Assurance: To examine with the intent to verify.
Authorize: To give final approval. A person who can authorize something is vested with authority to give final endorsement which requires no further approval.
Backward Pass: Calculation of late finish times (dates) for all uncompleted network activities. Determined by working backwards through each activity.
Bar Chart: A graphic presentation of work activities shown by a time-scaled bar line (sometimes referred to as a Gantt chart).
Breakdown: Identification of the smallest activities or tasks in a job according to a defined procedure.
Budget: A planned allocation of resources.
Calendar: The calendar used in developing a project plan. This calendar identifies project work days, and can be altered so weekends, holidays, weather days, etc., are not included.

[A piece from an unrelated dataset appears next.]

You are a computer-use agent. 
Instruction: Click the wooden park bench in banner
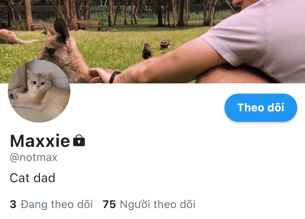point(89,25)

Calendar Range: The span of the calendar from the calendar start date through the last calendar unit performed. The calendar start date is unit number one.
Calendar Start Date: The first calendar unit of the working calendar.
Calendar Unit: The smallest unit of the calendar produced. This unit is generally in hours, days, or weeks; can also be grouped in shifts.
Change: An increase or decrease in any of the project characteristics.
Commissioning: Activities performed for the purpose of substantiating the capability of the project to function as designed.
Commitment: An agreement to consign, or reserve the necessary RESOURCES to fulfill an agreement, until EXPENDITURE occurs. A commitment is an EVENT.
Completed Activity: An activity with an actual finish date and no remaining duration.
Constraint: Any factor which affects when an activity can be scheduled. (See RESTRAINT)
Contingency Plan: A plan that identifies key assumptions beyond the Project Manager’s control, and their probability of occurrence. The plan identifies alternative strategies for achieving project success.
Contract Dates: The dates specified in the contract that impact the Project Plan.
Crashing: Action to decrease the duration of an activity or project by increasing the expenditure of resources.
Criteria: A statement that provides objectives, guidelines, procedures, and standards that are to be used to execute the development, design, and/or implementation portions of a project.
Critical Activity: Any activity on a critical path.
Critical Path: The series of interdependent activities of a project, connected end-to-end, which determines the shortest total length of the project. The critical path of a project may change from time to time as activities are completed ahead of or behind schedule.
Critical Path Method (CPM): A scheduling technique using precedence diagrams for graphic display of the work plan. The method used to determine the length of a project and to identify the activities that are critical to the completion of the project.
Critical Path Network (CPM): A plan for the execution of a project which consists of activities and their logical relationships to one another.
Current Finish Date: The current estimate of the calencar date when an activity will be completed.
Current Start Date: The current estimate of the calendar date when an activity will begin.
Data Collection: The gathering and recording of facts, changes and forecasts for reporting and future planning.
Data Date (DD): The calendar date that separates actual (historical) data from scheduled data.
Data Refinements: Rework or redefinition of logic or data that may have previously been developed in the planning subfunction as required to properly input milestones, restraints, priorities and resources.
Date of Acceptance: The date on which the client agrees to the final acceptance of the project. Commitments against the capital authorization cease at the DATE OF ACCEPTANCE. This is an EVENT.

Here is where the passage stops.